Stated task =
Reproduce the lines between the one containing "spectrometry (548, 110)" and the one containing "turn is located at coordinates (505, 1143).", inclusive, substituting "page" for "document" and leaving all else unchanged.
-- Supplied material start --
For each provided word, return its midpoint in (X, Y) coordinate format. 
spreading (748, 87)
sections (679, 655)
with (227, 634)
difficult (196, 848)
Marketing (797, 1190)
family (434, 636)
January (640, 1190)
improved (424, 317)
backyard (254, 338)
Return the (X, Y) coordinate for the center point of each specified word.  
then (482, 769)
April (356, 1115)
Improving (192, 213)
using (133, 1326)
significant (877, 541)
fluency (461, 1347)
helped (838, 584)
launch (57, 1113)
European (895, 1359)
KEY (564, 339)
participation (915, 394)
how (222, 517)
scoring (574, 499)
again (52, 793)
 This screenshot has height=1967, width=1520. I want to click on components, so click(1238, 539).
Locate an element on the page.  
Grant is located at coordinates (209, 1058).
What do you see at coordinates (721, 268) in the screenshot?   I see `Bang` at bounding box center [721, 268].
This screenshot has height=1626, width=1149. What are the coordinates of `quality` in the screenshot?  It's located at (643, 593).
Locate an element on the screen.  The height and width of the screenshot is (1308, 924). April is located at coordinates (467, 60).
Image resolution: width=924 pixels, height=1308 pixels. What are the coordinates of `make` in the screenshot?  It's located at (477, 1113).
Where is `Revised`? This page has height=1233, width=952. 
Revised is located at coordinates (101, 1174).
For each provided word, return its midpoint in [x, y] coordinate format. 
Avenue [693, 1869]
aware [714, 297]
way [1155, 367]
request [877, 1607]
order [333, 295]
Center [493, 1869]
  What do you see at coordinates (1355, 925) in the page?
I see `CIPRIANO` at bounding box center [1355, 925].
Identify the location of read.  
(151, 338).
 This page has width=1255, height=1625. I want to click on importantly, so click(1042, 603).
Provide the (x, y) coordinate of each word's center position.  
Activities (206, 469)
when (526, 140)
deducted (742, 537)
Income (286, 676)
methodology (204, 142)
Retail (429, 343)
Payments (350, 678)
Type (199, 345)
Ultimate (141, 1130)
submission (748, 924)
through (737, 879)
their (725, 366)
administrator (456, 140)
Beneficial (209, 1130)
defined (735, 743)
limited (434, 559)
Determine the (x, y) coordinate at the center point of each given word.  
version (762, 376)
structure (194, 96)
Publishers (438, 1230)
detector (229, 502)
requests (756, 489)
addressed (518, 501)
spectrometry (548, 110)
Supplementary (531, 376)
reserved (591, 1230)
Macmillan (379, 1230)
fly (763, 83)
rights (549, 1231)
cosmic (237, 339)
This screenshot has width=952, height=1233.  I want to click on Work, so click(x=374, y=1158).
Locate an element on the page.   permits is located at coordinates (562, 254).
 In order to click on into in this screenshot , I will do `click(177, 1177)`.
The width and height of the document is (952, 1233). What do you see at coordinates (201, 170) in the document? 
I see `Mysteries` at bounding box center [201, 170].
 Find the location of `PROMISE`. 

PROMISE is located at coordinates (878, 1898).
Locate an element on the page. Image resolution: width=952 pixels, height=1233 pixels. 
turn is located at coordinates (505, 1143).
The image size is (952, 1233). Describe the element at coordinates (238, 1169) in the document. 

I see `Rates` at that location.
-- Supplied material end --
Worked answer =
spectrometry (548, 110)
Supplementary (531, 376)
reserved (591, 1230)
Macmillan (379, 1230)
fly (763, 83)
rights (549, 1231)
cosmic (237, 339)
This screenshot has width=952, height=1233.  I want to click on Work, so click(x=374, y=1158).
Locate an element on the page.   permits is located at coordinates (562, 254).
 In order to click on into in this screenshot , I will do `click(177, 1177)`.
The width and height of the page is (952, 1233). What do you see at coordinates (201, 170) in the page? 
I see `Mysteries` at bounding box center [201, 170].
 Find the location of `PROMISE`. 

PROMISE is located at coordinates (878, 1898).
Locate an element on the page. Image resolution: width=952 pixels, height=1233 pixels. 
turn is located at coordinates (505, 1143).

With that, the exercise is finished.